Kozmik Zaman İçinde Bir Mektup
Voyager sondaları hâlâ yolculuk ediyor. Dünya'dan çoktan koptular, yıldızlararası boşluğa karıştılar. Bir gün uygarlığımız çökecek, şehirlerimiz yıkılacak, dillerimiz unutulacak. Ama Golden Record, milyarlarca yıl boyunca varlığını sürdürecek.
Bu, insanlık tarihinin en uzun ömürlü kültürel eseri olabilir. Piramitlerden, İncil'den, Shakespeare'den uzun yaşayacak. Çünkü Dünya üzerinde hiçbir şey bu kadar uzun ömürlü değil.
Aslında Golden Record, insanın en büyük kaygısına —ölümlülüğüne— verilmiş teknik bir cevaptır:
“Bedenimiz ölümlü olabilir, ama sesimiz yıldızların arasında yaşamaya devam edecek.”
Prki ya Voyager'ın Dayanıklılığı?
Peki bu küçük araç, nasıl hâlâ “hayatta”?
Voyager'lar uydu değil, uzay sondasıdır. Yörüngede dönmezler, Güneş Sistemi'nden kaçış hızına sahiptirler. Yaklaşık 720 kg ağırlığında, 3,7 metre çapında dev bir antenleri vardır. Görevleri Jüpiter ve Satürn'ü (Voyager 1), Uranüs ve Neptün'ü de (Voyager 2) incelemekti.
Enerji kaynağı olarak Plütonyum-238 içeren radyoizotop jeneratörleri vardır. Güneş'ten uzaklaştıkları için güneş paneli kullanamazlardı. Fırlatıldıklarında 470 watt üretiyorlardı; bugün (2025 itibarıyla) bu 150 watt'ın altına düştü. NASA her yıl bazı cihazları kapatarak sondaları “tasarruf modunda” tutuyor.
Yaklaşık 2030'da güç tamamen bitecek. Voyager'lar sessizleşecek. Ama gövdeleri ve plak, yıldızlararası boşlukta milyarlarca yıl süzülecek.
Yörüngesi ve Geleceği
Voyager'lar herhangi bir yörüngede takılı kalamaz.
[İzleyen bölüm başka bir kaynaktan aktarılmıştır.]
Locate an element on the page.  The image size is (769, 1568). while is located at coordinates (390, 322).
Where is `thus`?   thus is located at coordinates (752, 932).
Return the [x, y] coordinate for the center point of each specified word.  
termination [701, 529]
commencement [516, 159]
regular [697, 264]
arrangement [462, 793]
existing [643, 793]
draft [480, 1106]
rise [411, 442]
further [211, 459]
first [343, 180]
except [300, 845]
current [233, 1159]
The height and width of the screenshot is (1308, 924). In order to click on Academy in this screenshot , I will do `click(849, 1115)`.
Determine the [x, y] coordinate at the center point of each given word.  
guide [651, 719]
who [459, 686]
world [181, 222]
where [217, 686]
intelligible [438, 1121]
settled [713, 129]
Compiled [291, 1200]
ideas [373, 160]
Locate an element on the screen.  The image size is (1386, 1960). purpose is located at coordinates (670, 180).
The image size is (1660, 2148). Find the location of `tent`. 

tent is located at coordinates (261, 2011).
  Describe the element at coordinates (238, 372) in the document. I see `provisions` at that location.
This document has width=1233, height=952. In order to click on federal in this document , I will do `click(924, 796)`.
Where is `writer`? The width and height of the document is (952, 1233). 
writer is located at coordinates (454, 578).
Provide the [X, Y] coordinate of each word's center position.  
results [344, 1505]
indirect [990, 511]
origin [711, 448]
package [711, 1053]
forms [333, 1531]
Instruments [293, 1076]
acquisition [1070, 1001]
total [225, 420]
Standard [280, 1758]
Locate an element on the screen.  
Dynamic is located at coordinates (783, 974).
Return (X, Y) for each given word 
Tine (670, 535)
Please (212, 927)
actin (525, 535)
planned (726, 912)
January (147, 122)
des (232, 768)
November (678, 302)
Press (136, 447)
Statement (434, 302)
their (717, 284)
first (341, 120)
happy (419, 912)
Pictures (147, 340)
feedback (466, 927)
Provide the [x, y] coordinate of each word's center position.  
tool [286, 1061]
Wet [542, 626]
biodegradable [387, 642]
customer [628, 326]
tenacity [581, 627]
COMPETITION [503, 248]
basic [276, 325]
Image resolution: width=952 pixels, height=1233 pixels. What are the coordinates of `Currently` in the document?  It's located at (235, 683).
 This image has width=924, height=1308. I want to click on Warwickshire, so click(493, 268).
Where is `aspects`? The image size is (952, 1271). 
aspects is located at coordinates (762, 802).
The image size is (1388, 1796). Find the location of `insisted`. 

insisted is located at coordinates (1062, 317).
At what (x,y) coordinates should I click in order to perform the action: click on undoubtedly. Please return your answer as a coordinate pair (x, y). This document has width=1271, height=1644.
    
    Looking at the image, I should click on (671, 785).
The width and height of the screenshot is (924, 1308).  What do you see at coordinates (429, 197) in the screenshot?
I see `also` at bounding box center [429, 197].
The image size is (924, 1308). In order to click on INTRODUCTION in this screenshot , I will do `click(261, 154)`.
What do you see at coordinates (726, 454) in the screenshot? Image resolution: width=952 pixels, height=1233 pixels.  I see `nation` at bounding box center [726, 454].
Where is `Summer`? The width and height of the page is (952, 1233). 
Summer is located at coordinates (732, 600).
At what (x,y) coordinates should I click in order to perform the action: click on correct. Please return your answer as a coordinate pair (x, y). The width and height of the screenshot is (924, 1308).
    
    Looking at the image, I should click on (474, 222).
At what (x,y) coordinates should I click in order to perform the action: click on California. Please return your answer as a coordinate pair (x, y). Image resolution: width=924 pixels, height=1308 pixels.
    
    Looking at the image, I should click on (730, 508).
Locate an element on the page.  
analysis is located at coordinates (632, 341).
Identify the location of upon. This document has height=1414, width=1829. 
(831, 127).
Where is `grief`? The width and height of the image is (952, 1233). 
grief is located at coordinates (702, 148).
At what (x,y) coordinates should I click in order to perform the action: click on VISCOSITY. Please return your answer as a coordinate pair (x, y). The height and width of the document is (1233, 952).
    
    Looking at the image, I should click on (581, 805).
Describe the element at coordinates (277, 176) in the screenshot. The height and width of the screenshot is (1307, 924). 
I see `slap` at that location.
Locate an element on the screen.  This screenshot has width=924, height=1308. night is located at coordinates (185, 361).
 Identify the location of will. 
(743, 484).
Jüpiter ve Satürn'ün çekim gücüyle sapan manevrası yaparak, Güneş Sistemi'nden kaçış hızını kazandılar.
Voyager 1 şu an Güneş'ten yaklaşık 24 milyar km uzakta. Saatte 61.000 km hızla ilerliyor.
Voyager 2 biraz daha geriden geliyor.
Yıldızlararası boşlukta ilerleyen bu araçlar, önümüzdeki on binlerce yıl boyunca yakın yıldızların yanından geçecek. Hesaplara göre Voyager 1, yaklaşık 40 bin yıl sonra “Gliese 445” adlı bir kırmızı cüce yıldızın yakınından geçecek.
Yani aslında bu araçlar, bizim uygarlığımızdan çok daha uzun süre yolculuğa devam edecek.
İnsanlığın Sonsuzlukla Pazarlığı
Golden Record'un asıl büyüsü, evrene gönderilmiş bir mesaj olmasında değil, insanın kendi varoluşuna verdiği cevap olmasındadır.
Belki hiçbir uygarlık o plağı bulmayacak. Belki sonsuz boşlukta kaybolacak. Ama mesele bu değil. Asıl mesele şudur: İnsan, kendi hikâyesini anlatma ihtiyacını yıldızların arasına taşıdı.
İnsanı insan yapan şey, hikâyeler yaratma yeteneğidir. Mağara resimleri, destanlar, kutsal kitaplar, dijital kodlar… Ve şimdi, yıldızlara gönderilmiş bir plak.
Golden Record aslında evrene değil, kendi yalnızlığımıza gönderilmiş bir mektuptur. Ve bu mektubun ilk cümlesi şudur:“Merhaba. Biz Dünya denen küçük bir gezegenden geliyoruz. Biz, hikâye anlatan varlıklarız.”